## AUSZUG

________________________________________

Hinter den elaborierten Ansprüchen des modernismo musste eine solche Literatur jedoch weit zurückstehen. Die fast naive Psychologisierung von Ramos‘ Figuren fand in Andrades theoretischem Konzept, geschult an Friedrich Nietzsche und vor allem  Sigmund Freud, keinen Platz. Neben sprachlich, stilistisch aber auch intertextuell aufgeblähten Romanen wie dem epochalen „Macunaíma“ (1928) von Mário de Andrade, aber auch thematisch einen ganz anderen Horizont offenbarenden Texten wie Oswalds „Serafim Ponte Grande“ (1933), der in experimenteller Erzählweise den Börsencrash der Wall Street und seine Folgen aufarbeitete, wirken Ramos‘ Romane schlicht, klein und wenig innovativ.

________________________________________

## EXTRAHIERTE DATEN
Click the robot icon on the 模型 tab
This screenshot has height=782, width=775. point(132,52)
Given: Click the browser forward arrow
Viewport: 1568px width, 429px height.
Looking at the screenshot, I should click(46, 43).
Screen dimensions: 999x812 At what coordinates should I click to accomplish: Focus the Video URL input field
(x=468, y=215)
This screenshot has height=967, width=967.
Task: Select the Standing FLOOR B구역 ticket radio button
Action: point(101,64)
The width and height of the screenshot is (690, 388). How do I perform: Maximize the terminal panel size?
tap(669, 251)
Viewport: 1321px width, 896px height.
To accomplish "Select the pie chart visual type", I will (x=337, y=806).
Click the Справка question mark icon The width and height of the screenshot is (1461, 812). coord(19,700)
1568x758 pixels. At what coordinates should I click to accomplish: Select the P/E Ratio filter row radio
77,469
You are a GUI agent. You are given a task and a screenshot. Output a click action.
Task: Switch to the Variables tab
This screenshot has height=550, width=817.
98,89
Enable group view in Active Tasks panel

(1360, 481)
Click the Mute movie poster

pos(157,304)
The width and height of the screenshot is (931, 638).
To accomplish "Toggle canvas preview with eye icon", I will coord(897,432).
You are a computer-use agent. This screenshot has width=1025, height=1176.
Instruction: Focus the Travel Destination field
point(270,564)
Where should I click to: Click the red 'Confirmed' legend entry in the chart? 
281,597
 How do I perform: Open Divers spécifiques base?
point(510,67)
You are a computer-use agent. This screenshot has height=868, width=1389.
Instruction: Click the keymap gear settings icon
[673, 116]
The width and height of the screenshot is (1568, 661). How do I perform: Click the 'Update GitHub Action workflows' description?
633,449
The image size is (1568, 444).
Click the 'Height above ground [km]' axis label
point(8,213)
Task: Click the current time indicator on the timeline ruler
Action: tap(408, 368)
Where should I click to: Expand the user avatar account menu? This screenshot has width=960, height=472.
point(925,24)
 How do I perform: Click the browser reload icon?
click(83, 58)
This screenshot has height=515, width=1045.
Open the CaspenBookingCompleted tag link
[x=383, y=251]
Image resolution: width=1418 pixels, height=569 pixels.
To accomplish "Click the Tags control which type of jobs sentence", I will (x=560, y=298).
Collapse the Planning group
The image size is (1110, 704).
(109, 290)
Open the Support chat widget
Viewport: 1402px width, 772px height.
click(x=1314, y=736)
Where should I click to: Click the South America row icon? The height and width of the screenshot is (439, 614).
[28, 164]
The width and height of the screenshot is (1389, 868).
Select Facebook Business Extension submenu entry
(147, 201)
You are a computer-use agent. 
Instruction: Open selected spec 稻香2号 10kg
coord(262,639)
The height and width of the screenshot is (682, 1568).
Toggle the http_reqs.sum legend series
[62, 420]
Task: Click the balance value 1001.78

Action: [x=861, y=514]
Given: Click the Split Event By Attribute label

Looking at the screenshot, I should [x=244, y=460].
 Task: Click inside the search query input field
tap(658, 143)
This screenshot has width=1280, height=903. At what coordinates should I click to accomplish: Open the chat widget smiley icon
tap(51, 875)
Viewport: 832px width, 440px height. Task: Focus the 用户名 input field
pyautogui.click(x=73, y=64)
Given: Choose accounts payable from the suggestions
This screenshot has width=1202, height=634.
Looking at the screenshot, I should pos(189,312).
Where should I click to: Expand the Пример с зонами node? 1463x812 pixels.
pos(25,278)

________________________________________

## AUFGABE 1
Gib bitte einen Abschnitt aus dem Auszug wortgetreu wieder. Setze bei den Worten „Hinter den elaborierten“ ein und höre nach „und wenig innovativ.“ auf.
## AUFGABE 2
Welches Ereignis und welche Folgen arbeitet Oswalds „Serafim Ponte Grande“ laut dem Auszug auf?

## RICHTIGE ANTWORT 1
Hinter den elaborierten Ansprüchen des modernismo musste eine solche Literatur jedoch weit zurückstehen. Die fast naive Psychologisierung von Ramos‘ Figuren fand in Andrades theoretischem Konzept, geschult an Friedrich Nietzsche und vor allem  Sigmund Freud, keinen Platz. Neben sprachlich, stilistisch aber auch intertextuell aufgeblähten Romanen wie dem epochalen „Macunaíma“ (1928) von Mário de Andrade, aber auch thematisch einen ganz anderen Horizont offenbarenden Texten wie Oswalds „Serafim Ponte Grande“ (1933), der in experimenteller Erzählweise den Börsencrash der Wall Street und seine Folgen aufarbeitete, wirken Ramos‘ Romane schlicht, klein und wenig innovativ.

## RICHTIGE ANTWORT 2
Den Börsencrash der Wall Street und seine Folgen.